Depuis combien de temps pratiques-tu le hip-hop ? Comment la passion pour la danse est-elle née ?

J’ai commencé en 2002. Je m’en souviens comme si c’était hier…

Avec mon meilleur ami avec qui je trainais tout le temps et avec qui j’avais une connexion de folie (on nous appelait « les inséparables »), on avait déjà vu quelques gars danser sur VHS.

Un jour, j’ai demandé à mes parents un DVD breakdance : je voulais apprendre ce truc-là, mais je n’avais pas trop idée de ce que c’était. J’ai trouvé un DVD qui s’appelait « Le Défi ». Ça a été mythique, inoubliable. J’essayais tout ce que je voyais dans ce DVD ! Je savais que j’avais trouvé mon truc !

Quel est ton premier souvenir avec la danse hip-hop ?

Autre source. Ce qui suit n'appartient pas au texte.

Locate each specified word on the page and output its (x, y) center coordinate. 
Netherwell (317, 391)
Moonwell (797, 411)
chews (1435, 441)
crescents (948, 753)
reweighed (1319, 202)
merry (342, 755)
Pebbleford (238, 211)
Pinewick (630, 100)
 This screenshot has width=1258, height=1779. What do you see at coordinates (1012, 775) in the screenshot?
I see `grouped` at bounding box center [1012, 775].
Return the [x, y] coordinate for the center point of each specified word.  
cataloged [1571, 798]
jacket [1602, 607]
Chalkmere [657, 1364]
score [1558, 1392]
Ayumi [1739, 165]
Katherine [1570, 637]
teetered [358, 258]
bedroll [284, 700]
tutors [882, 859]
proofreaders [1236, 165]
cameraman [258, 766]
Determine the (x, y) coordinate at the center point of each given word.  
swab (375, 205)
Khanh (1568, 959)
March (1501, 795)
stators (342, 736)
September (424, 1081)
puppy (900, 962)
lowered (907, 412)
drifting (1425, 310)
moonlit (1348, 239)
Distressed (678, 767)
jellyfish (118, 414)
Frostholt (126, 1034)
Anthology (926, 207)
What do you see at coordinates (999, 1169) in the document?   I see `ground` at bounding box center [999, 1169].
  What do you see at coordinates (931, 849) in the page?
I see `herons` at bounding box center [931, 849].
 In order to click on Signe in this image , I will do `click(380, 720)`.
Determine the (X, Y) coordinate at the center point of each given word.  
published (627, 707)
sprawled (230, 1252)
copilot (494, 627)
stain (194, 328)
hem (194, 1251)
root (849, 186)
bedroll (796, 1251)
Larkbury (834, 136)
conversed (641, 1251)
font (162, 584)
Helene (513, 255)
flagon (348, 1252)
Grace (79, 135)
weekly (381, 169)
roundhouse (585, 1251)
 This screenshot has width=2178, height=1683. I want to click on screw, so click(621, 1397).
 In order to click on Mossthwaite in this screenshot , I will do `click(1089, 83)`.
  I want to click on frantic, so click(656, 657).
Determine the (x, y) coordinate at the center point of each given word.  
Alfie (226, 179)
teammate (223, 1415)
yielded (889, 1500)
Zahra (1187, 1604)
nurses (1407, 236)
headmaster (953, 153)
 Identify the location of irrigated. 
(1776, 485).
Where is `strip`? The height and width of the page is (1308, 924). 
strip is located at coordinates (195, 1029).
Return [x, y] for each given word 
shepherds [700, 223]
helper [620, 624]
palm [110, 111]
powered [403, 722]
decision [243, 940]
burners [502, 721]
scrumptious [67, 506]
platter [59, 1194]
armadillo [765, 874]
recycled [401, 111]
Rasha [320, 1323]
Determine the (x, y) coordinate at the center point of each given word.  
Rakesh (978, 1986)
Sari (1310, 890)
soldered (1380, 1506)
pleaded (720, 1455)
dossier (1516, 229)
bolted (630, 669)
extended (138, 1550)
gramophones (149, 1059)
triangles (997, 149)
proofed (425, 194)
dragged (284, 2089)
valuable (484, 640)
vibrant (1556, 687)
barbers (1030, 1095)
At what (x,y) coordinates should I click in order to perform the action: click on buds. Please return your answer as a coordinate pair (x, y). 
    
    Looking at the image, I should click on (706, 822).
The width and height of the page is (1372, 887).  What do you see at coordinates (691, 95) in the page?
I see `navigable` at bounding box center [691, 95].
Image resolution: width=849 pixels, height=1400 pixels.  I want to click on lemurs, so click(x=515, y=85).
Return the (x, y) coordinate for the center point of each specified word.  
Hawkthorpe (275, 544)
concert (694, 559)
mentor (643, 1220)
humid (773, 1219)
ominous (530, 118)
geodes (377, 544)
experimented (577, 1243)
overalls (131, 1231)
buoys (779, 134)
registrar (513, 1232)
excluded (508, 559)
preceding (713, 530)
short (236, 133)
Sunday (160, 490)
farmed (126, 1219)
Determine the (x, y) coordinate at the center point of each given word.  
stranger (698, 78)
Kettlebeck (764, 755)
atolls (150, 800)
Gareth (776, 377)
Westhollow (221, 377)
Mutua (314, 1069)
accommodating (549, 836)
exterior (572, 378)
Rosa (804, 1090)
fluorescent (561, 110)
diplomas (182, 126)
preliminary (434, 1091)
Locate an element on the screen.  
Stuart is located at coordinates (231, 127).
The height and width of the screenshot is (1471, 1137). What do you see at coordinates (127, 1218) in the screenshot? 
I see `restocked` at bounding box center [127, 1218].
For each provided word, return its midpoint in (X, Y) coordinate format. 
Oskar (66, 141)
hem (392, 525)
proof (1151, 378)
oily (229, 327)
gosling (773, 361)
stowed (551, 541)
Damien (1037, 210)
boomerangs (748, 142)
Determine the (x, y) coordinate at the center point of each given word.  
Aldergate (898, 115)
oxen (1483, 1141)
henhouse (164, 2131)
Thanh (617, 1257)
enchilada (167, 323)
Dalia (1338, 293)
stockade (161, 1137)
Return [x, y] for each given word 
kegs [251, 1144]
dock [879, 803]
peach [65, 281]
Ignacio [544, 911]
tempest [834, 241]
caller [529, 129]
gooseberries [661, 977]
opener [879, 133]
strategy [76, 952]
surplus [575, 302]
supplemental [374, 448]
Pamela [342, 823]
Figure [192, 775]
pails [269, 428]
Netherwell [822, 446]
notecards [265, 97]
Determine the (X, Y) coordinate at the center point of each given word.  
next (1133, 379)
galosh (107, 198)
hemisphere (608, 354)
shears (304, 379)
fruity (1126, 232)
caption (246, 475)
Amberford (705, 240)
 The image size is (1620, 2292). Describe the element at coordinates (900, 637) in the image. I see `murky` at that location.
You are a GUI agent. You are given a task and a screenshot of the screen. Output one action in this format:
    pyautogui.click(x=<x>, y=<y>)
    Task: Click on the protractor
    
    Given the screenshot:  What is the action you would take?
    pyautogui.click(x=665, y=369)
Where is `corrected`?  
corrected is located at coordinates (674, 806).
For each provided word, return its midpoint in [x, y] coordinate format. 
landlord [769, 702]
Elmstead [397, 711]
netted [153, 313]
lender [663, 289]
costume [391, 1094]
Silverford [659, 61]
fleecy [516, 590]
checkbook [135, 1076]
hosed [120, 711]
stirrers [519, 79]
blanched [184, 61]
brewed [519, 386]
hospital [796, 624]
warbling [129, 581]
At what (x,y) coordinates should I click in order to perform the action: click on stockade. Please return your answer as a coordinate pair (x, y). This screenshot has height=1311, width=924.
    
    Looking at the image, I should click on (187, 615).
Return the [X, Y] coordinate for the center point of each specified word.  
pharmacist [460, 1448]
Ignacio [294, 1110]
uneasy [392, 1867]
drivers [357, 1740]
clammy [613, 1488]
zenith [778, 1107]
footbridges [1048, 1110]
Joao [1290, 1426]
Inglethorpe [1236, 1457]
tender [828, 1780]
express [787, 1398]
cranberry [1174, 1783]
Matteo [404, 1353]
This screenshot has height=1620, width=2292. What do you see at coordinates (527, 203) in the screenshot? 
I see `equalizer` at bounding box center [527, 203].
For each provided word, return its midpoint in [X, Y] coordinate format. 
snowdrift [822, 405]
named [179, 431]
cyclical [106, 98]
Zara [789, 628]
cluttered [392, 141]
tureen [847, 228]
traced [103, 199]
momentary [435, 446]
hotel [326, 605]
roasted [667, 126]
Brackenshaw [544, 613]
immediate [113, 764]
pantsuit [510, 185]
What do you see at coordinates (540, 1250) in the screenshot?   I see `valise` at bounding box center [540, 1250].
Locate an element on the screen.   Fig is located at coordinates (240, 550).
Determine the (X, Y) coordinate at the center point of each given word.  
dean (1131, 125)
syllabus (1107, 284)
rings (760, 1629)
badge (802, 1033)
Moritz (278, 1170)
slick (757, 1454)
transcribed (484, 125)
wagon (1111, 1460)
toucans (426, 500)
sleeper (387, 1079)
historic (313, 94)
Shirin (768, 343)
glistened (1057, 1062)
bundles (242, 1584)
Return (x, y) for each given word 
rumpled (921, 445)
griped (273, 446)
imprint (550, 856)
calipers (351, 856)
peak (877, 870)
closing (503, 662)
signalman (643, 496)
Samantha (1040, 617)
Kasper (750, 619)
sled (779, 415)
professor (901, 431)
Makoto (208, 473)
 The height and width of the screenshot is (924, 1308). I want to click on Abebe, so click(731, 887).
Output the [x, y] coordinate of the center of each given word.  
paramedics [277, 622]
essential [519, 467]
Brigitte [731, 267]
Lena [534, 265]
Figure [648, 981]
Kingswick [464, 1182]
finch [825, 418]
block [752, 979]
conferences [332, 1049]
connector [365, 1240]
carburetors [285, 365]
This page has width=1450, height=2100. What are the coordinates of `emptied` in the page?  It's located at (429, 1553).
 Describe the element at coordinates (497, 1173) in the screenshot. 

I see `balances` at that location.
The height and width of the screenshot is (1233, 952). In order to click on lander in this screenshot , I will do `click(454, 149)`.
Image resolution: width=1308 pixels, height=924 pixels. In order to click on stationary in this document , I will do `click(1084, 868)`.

Très bonne question, je dirai le jour où j’ai rencontré un certain Gilles qu’on appelait « Gilou ». Il était à la tête d’une association, Viva Cité, et il nous a obtenu notre première salle pour s’entraîner. Gilou s’est vraiment bougé pour nous, car il voulait que l’on monte avec lui quelque chose de concret. Il croyait en nous.

“Ce qui est bien dans la danse, c’est qu’il n’y a ni couleur, ni religion. Juste des danseurs, des frères, des passionnés.”

Tu es le fondateur d’Immigrandz Crew, peux-tu nous en dire plus sur l’histoire de ce crew et ce qu’il en est aujourd’hui ? Pourquoi avoir créé un crew d’ailleurs ?

En 2005, j’ai fondé « Digimon crew » avec plusieurs gars. C’était un clin d’œil au groupe « Pockémon crew », qui pour moi, reste le crew qui a marqué la fin des années 2000 en France. Deux membres du crew, Lilou et Rodolphe, étaient venus pour juger une battle qu’on avait organisée chez nous. Ils m’ont boosté comme personne n’a su le faire.

On a fondé Immigrandz en février 2006 avec d’autres personnes. Entraînement après entraînement, battle après battle, on s’est fait remarquer, on a su marquer les esprits. Ce qui nous différencie, c’est cet esprit de famille comme si nous étions des frères de la street. On a tous vécu des coups durs dans la vie et il suffit que l’on se croise du regard pour que l’on se comprenne.

Immigrandz, c’est notre identité, notre livre à nous. Via la danse, on véhicule un message : alors que depuis longtemps, l’immigration est un thème qui revient souvent dans les médias, dans la politique, etc., nous voulons montrer que main dans la main, nous sommes plus forts. Pour nous, le mélange des cultures et des origines est une force. Ce qui est bien dans la danse, c’est qu’il n’y a ni couleur, ni religion. Juste des danseurs, des frères, des passionnés.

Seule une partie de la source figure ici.